**What you are asked to do**
Retype every line from the top of the entries down to the one with "Given: Toggle the green Code button menu", both included, and skip the pictures.

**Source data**
[Start of section]
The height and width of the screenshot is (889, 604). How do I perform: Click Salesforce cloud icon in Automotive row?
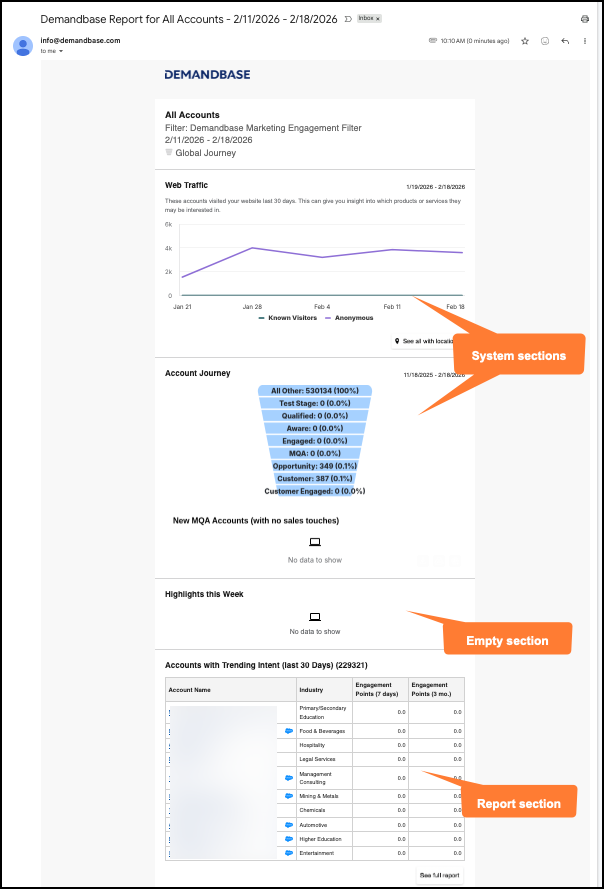click(x=289, y=825)
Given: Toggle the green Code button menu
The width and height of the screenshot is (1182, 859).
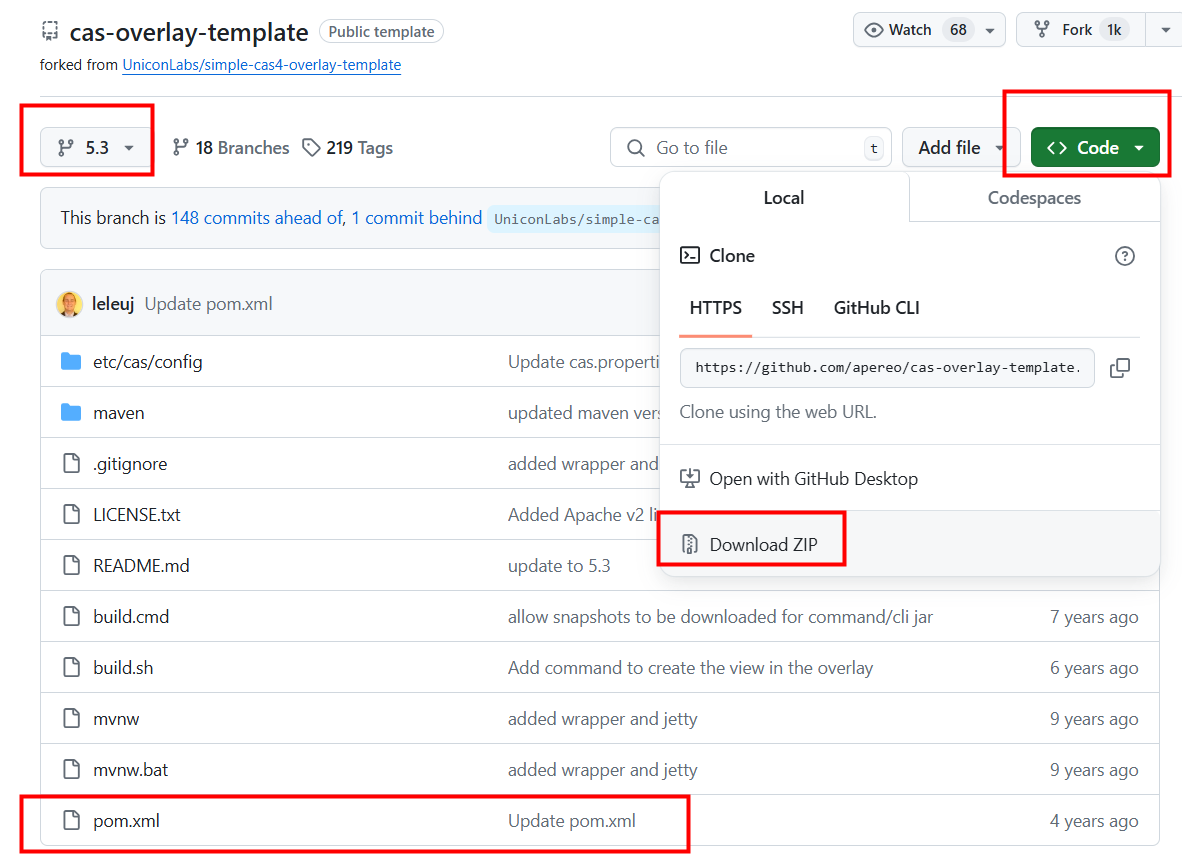Looking at the screenshot, I should 1095,148.
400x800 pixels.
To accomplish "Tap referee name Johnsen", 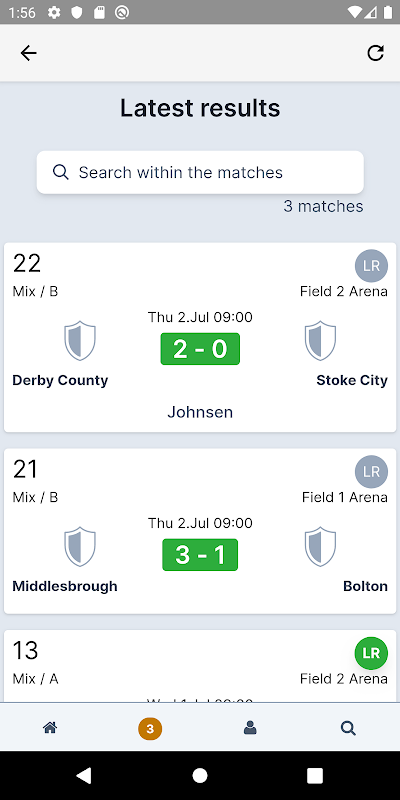I will point(200,412).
[End of section]
**Reply**
The height and width of the screenshot is (889, 604). How do I perform: Click Salesforce cloud icon in Automotive row?
click(x=289, y=825)
Given: Toggle the green Code button menu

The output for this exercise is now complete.